そう。日本古典文学で蛇といえば、八岐大蛇や三輪山の蛇神といった神々の他に、割とエグめの色欲の動物である。『今昔物語集』とかのエピソード(有り体に申せば特殊性癖)、耐性がある方はどうぞ。「今昔物語集」「蛇」で一発で出るz☆
「山蛇の一族は、特にその印象が付けられてるな。それに反発するのもいれば気にしてないのもいるようだが。樹千は反発組筆頭だろう」
「だよねぇ」
俺の脳内に流れる、学校の図書館にあった『古事記』や『日本霊異記』『今昔物語集』の内容では山蛇が色々やっていた。アレ思うんだけど、『日本霊異記』に関しては仏教を信じる心って大事よねーみたいなテーマなのに蛇と女性のアレコレあるのは何なんだろうね。
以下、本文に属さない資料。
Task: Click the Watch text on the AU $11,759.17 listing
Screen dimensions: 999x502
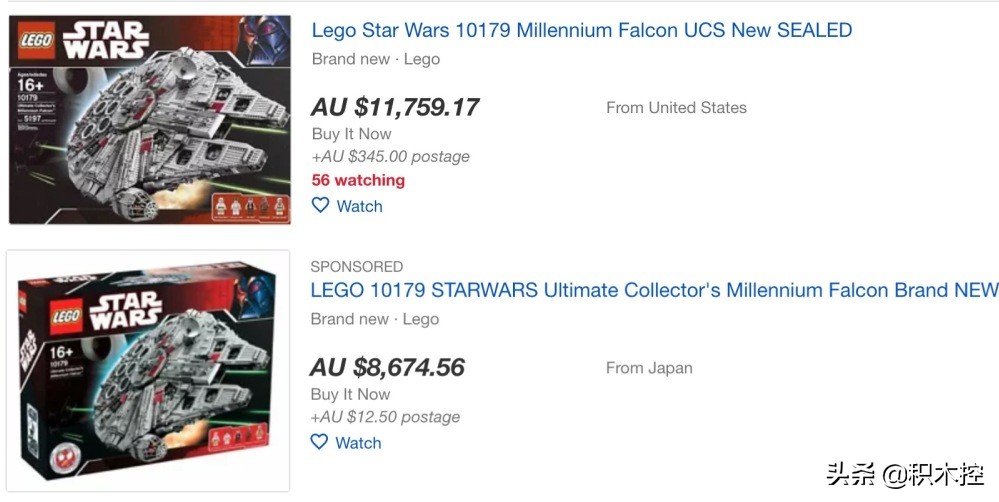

そのこともついでに言ってみると、青林は軽く目を見開いた。
「よく知っているな」
「まーこれはオタクあるあるというか、好きだから覚えてしまったというか」
そのジャンルやら元ネタやらの知識が異様に増えるのはオタクあるあるだろう。ちなみに俺のオタク仲間には、推しが成績優秀(という設定)だったからという理由でリアルで学年1位を量産しまくったり化学の知識を蓄え過ぎておじいちゃん先生にドン引きされた化け物がいる。アイツ、今日も元気にスパチャしてるだろうか・・・。いやしてるな、絶対。赤スパを泣きながら投げてるだろう。
「では、俺のこともか?」
「青林、というか青龍に関してはそりゃもう」
「なんだか妬けるな」
「ゑ?」
膝の上で、更に体重をかけて俺を折り畳もうとする青林はぷくっと頬を膨らませていた。は?あざと。可愛い。優勝。あんたがチャンピオン。
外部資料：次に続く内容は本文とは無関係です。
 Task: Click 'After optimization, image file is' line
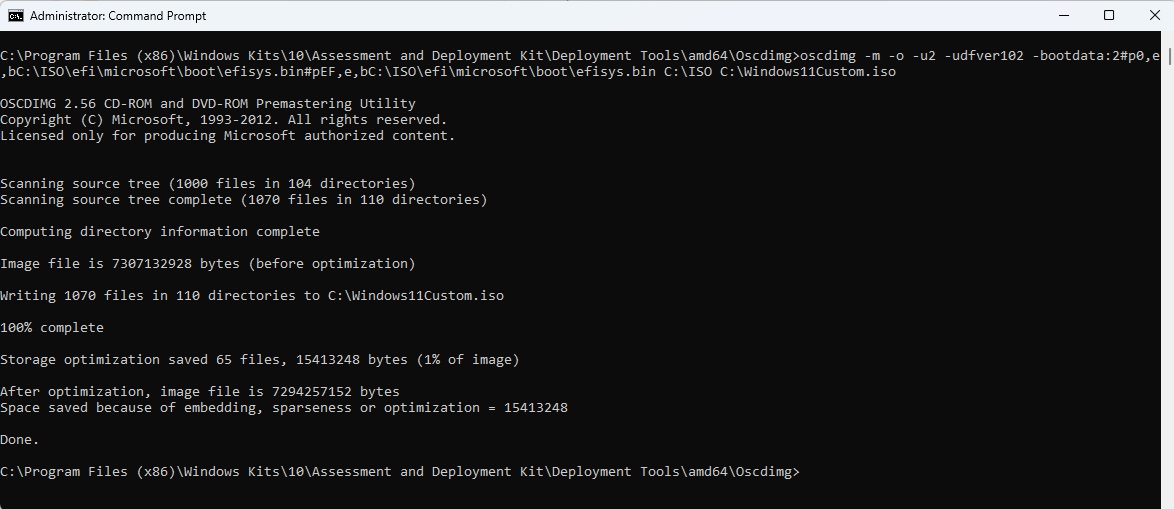coord(200,391)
「俺も愛し子のことはよく知っているつもりだが、まだ知らないことがあるのも、悔しいが認めざるを得ん。なのにお前ときたら」
あっきょりちかい。すとっぷすとっぷ。
「・・・本当にズルい」
なんだろ、195cm♂のぷくっと顔にこんなにドキドキするとかもう末期だ。本望ではあるけど、背中がぶわっと熱くなって首から上が熱中症みたいになって、頭の中がパヤパヤするの「ああ、俺はやっぱ青林が好きなんだな」ってなってくすぐったくなる。嬉しいけど堪らない。
「これから、お互い知っていけば良いじゃん」
「ふふふ。真っ赤な鬼灯のような顔してよく言う」
その夜は中々寝かせて貰えなかった。何故かって?
「だから個人的にはアイツは妖怪だと思ってるんだよ」
「白澤でもあるまいに、そんな存在がホイホイといて堪るか」
「いや本当だって!」
お互いのことから始まり、古典についてやら伝承についてやら白熱した語りが止まらなくなったから。
いや、ド健全!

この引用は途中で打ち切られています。